Malicious JavaScript prepended to first line

Aug 9, 2010 08:42 GMT  ·  By

Security researchers warn that a new mass injection attack affecting websites hosted at Rackspace and Media Temple. The compromises result in rogue JavaScript code being added to legit .js files used by the affected websites.

The new attack was reported by Denis Sinegubko, the creator of the Unmask Parasites website scanner. "Right before this week-end I noticed an increased number of sites hosted on MediaTemple and RackSpace coming to Unmask Parasites with the same problem — their sites are blocked by Google and their diagnostic pages mention the following five domains: 'myads .name', 'adsnet .biz', 'toolbarcom .org', 'mybar .us', 'freead .name'," the Web security expert notes.

What's rather unusual about this attack is that the malicious code is not necessarily inserted into the .html files or .php scripts. In fact, this is hardly the case. Instead, the attackers add the rogue code to static .js files that already exist on the server.
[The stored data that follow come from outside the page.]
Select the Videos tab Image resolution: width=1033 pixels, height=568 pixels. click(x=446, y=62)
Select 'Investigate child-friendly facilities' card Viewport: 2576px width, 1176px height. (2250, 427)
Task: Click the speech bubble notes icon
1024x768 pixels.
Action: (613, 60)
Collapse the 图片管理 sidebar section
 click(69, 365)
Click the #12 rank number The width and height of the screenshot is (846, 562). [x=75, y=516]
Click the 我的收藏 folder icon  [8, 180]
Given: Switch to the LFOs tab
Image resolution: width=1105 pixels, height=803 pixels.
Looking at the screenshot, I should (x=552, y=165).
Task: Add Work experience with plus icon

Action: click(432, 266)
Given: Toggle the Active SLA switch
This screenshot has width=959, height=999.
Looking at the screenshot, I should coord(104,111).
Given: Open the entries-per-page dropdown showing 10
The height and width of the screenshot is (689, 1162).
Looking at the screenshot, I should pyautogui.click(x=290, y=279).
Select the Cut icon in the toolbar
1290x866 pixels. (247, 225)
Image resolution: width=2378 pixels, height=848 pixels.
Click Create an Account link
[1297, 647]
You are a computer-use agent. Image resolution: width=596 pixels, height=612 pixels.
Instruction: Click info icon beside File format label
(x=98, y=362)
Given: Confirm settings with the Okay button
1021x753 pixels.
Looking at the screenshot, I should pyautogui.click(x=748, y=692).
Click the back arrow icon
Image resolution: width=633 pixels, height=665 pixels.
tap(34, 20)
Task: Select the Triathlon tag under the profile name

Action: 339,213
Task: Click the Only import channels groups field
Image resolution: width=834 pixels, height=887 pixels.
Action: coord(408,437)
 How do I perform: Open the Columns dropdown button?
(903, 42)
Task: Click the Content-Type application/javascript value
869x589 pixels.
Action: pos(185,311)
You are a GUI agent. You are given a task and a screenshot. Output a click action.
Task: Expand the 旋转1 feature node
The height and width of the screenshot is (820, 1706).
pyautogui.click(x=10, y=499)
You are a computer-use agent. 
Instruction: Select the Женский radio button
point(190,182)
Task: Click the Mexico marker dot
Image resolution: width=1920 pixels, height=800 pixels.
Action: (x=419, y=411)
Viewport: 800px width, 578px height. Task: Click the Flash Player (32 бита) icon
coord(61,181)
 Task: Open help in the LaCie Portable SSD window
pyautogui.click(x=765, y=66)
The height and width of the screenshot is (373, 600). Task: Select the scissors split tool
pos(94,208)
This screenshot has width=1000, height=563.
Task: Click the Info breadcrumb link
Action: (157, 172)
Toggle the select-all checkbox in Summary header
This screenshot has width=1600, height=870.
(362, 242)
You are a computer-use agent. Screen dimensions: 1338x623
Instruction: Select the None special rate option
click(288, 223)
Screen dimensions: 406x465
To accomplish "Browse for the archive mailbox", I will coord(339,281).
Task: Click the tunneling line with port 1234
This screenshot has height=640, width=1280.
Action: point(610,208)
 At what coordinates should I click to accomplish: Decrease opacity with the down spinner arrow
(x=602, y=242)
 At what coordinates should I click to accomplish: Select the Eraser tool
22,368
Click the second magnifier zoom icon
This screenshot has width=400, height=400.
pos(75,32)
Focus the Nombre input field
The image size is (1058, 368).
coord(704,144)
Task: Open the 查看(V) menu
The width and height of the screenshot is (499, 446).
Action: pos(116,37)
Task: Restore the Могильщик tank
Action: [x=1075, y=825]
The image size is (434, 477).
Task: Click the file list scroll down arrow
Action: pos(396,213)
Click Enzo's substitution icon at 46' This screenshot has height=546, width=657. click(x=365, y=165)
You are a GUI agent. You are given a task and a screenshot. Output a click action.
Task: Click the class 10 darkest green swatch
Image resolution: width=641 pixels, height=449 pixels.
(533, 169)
Another noteworthy aspect of these injections is that the malicious JavaScript snippet is not added on new lines in the tainted files. It's actually prepended to the first line in the document, making automatic removal a bit harder, since removing the entire line would also break the legit code. According to Sinegubko, automatic cleaning scripts should not remove stuff after “this.O=58441;var gr0=0;”.

The rogue JavaScript first performs a check to see if the visitor is a search engine crawler or a real user. The malicious payload will not be served to search engine bots. Real visitors will also only be targeted once after which a cookie will be set in their browser preventing them from being attacked in the future. There's obviously no point in trying to re-infect a user that's already been infected or on who's computer the exploit failed.

The attackers serve the payload from multiple websites, most likely for redundancy and to make filtering harder. The rogue code will calculate a URL and load the malicious content from it. Sinegubko explains that there are 5 domains and 36 subdomain variations on each. That means 180 possible malicious URLs.

Websites hosted at both companies have been targeted in mass injections attacks before. However, their security staff haven't found any particular vulnerability being exploited or any security hole in their own infrastructure. The Unmask Parasites creator suggests that this might be related to overly generous file permissions. He suggests changing the permissions of static static content files like .js, which hardly even get modified to 444 or even 400, if the Web app doesn't need to change them either.